**** DOCUMENT PASSAGE
A view of Mount Ngauruhoe on the Tongariro Alpine Crossing track.


How much you can see, understand and experience in a short time is an issue confronting us in contemporary life as we face the complexities of culture with a shortage of time. When you travel you are suddenly faced with the possibilities that unimagined places offer – learning about them and getting to know people.

I stayed in New Zealand for two weeks. I had the great opportunity to visit the comprehensive exhibition of South American art Space to Dream: recent Art from South America with Zara Stanhope, who showed me through the exhibition and the collection shows of Auckland Art Gallery. The collection shows allowed me to understand some of the fundamental issues that underlie New Zealand culture. The portraits of Māori chiefs and the challenging and somehow problematic representation of their values and beliefs in a western tradition, such as painting, was a wonderful introduction to the challenges of an intercultural society that combines different ways of understanding the world. Probably this topic is by far the most interesting of all the ideas that I experienced during my visit. Not only because we can see those ideas weaving through our daily life but also because these processes are common and recurrent in the actual world. Success in understanding and engaging in that discussion is vital for a truly shared coexistence.

The Space to Dream exhibition offered a good opportunity to rethink the similarities and differences that inform what we know as ‘South American art’. The complexities of that notion can certainly be experienced in the exhibition. I am also sure that for the public who visited the show, the diversity of the works and their content can only be seen as challenging. Visitors probably were faced with artworks that had a strong contextual content which includes portraying political and cultural unrest. I obviously recognise myself as an artist who works from that perspective and therefore share with the curators and the artists in the exhibition a strong bond that could even be thought of as an ‘identity issue’.

I have to acknowledge the very cogent curatorial discourse from Zara Stanhope and Beatriz Bustos. They did put together a representative show of art from South America which surely adds a great deal to the discussion of art in the world scene. How that relates to New Zealand reality or to the way artists in Auckland conceive art is a good open question. As a visitor to the exhibition, one finds a rigorous effort which acknowledges that exhibitions are events that have to be read and that curatorial work is in a way a translation exercise.
********
**** RECORD EXCERPTS
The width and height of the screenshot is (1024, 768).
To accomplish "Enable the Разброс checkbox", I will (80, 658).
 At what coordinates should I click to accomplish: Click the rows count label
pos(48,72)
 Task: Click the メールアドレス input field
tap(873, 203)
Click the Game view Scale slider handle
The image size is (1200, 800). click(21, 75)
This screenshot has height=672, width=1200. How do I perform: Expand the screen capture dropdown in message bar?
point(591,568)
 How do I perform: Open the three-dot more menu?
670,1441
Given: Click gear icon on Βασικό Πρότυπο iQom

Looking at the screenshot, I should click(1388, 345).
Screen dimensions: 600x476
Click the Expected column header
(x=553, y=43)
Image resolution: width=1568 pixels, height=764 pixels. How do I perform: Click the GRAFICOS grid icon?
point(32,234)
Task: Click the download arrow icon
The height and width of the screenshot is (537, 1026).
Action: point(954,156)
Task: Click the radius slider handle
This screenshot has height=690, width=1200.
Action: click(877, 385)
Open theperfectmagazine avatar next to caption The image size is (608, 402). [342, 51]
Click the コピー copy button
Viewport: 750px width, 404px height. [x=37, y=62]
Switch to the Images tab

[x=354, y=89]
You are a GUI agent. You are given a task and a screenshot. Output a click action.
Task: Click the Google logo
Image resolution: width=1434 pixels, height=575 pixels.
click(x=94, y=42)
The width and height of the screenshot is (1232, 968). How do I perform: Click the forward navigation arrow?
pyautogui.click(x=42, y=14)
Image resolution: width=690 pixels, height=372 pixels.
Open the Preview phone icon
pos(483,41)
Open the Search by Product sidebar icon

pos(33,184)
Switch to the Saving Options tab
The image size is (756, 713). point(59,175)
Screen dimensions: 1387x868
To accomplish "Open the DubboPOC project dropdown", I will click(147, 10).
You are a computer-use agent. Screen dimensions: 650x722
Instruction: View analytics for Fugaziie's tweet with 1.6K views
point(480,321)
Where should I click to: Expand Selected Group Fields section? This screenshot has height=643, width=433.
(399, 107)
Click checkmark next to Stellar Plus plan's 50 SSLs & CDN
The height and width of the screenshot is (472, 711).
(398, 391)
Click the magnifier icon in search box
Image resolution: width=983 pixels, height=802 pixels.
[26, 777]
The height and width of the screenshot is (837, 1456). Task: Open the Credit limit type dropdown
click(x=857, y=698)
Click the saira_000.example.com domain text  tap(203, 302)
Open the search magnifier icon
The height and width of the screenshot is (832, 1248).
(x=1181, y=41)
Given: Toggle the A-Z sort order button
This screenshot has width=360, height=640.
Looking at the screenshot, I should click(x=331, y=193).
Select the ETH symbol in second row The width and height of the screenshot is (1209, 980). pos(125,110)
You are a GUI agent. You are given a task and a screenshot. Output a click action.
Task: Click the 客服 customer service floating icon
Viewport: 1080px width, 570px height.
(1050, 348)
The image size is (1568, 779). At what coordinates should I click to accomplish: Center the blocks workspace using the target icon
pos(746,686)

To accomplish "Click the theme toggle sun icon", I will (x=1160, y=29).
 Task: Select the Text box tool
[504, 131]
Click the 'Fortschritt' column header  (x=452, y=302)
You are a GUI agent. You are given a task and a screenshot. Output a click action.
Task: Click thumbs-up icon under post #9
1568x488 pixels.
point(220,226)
********
[REQUIRED ACTIONS]:
A - In the New Zealand travel text, who showed the writer through the Space to Dream exhibition and the collection shows of Auckland Art Gallery?
B - Pick up the New Zealand travel text after its last sentence and carry it forward.

[THE RESPONSES]:
A - Zara Stanhope

B -
But my visit also involved a talk at Auckland Art Gallery, titled Public Space and Social Construction, during which I was able to express some of my deepest concerns with my art practice. The preparation of the talk was full of uncertainties on how to get across particular topics without simplifying them too much, but at the same time being able to underwrite their most substantial characteristics. Again, I was aware of the need to explain, to talk not only about art but about life and reality, and about how certain particularities can be relevant to audiences. I have to say that I felt the audience was interested enough in the historical framework of my practice. That encouraged me to share with them facts about Colombia which nurtured the understanding of my work.

My time in New Zealand was made possible by a joint effort. Auckland Art Gallery worked closely with the Whitecliffe College of Arts and Design. I was invited as the International Guest in the winter Seminar for the MFA programme. This was an enriching activity that involved assessments, a talk and most importantly the possibility to get to know peers and students. I found that the energy, seriousness and generosity of teaching was shared by all alike, to a degree that I could feel a common ground. This was a very fruitful connection which surely benefited all the activities at Whitecliffe. I will always value and be thankful for being able to work alongside Noel Ivanoff, to whom I am especially grateful, and also with Tania Eccleston, Anthony Byrt and everybody else at the College. Noel is not only a great professional but also a wonderful cook. Thanks for the delicious lamb and all the time shared with me.

After finishing the academic activities I was ready to visit places in the North Island. This was a wonderful experience mostly because Bronwyn McKenzie, a student of the Master programme, offered to drive me to Rotorua. I had a great time with her and her family in rural New Zealand. Riding Bronwyn’s husband's bicycle early in the morning and going to the hot baths with her kids was really exciting.

I also did some conventional tourism. The best of it was the Tongariro Crossing, which I can recommend highly to anyone who likes mountains and physical effort.